Summary
At the example of our in-house distributed scheduling system, we discuss the challenges of embedding the Python interpreter in a C++ program. Besides the actual integration of the interpreter, efficient data exchange between both languages is discussed. In addition, this presentation demonstrates how higher-level abstractions further diminish the language barrier.
Description
Python with its huge standard library and sophisticated packages developed by its thriving community has become an incredibly useful tool for data scientists. At Blue Yonder, we value Python for the ease with which we can access and combine machine learning algorithms to build accurate prediction models.
To get the most business value out of the use of Python, we strive to rid our model developers from all burdens outside their core expertise, i.e., developing statistical models. To leverage our existing infrastructure, essentially a distributed scheduling system written in C++, we decided to embed a Python interpreter in our application.
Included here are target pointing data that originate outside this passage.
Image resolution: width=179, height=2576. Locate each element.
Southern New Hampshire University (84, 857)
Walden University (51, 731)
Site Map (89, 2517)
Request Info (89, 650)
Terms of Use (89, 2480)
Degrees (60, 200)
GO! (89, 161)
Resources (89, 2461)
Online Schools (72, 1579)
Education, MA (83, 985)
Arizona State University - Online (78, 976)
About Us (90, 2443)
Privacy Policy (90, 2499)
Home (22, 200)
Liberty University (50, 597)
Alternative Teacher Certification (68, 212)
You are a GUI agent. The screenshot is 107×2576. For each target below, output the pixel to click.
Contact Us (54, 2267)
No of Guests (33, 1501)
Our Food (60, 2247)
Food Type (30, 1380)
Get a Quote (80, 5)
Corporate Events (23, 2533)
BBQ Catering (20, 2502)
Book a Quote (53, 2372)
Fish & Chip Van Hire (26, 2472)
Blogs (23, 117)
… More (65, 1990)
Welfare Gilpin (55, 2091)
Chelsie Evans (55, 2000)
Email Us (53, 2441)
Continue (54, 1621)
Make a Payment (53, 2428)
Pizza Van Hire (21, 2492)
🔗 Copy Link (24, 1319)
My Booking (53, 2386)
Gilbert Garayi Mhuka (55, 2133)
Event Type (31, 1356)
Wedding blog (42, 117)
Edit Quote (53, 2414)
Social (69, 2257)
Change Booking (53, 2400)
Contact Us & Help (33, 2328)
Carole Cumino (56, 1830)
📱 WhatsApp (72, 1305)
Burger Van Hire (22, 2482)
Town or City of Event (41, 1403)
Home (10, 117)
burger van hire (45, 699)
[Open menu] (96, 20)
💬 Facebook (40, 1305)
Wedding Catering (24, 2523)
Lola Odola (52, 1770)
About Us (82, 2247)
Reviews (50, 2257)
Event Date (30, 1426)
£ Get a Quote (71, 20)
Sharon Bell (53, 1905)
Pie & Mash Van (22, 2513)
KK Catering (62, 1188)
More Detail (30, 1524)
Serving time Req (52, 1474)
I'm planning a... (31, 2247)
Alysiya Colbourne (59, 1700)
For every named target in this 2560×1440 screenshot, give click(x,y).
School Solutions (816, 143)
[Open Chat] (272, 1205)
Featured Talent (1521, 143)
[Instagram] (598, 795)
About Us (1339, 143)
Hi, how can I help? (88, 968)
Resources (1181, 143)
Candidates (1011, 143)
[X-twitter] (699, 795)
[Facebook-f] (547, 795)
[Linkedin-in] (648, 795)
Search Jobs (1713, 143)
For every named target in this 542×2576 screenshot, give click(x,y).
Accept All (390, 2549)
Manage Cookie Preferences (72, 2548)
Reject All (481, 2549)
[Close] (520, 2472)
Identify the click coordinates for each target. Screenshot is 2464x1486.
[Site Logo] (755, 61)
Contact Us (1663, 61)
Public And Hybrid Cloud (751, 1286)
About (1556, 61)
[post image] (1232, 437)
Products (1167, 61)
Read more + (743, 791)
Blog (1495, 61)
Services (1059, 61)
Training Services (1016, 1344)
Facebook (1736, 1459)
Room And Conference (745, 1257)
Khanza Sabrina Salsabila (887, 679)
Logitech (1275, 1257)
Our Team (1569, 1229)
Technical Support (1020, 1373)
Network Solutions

The goal was to let developers use the language best suited for their problem, and to let them incorporate code created by others even if it is not written in the same language.
In this presentation, I will talk about a few obstacles which we had to overcome in integrating the (C)Python interpreter in our C++ program, e.g., clean resource management, error handling, and broken features in the interpreter's API. I will show how we employed features from the Boost Python C++ library not only for simple data exchange, but also for more powerful concepts such as data sources. Finally, I will demonstrate how C++ objects can be used to seamlessly interact with Python, for example to use Python's logging package as usual while the actual logging is handled by our C++ application.
With this combination of both worlds, we achieved a desirable mix of virtues: safe, reliable operations; good run-time performance; fast development; and highly expressive, unit testable core domain logic.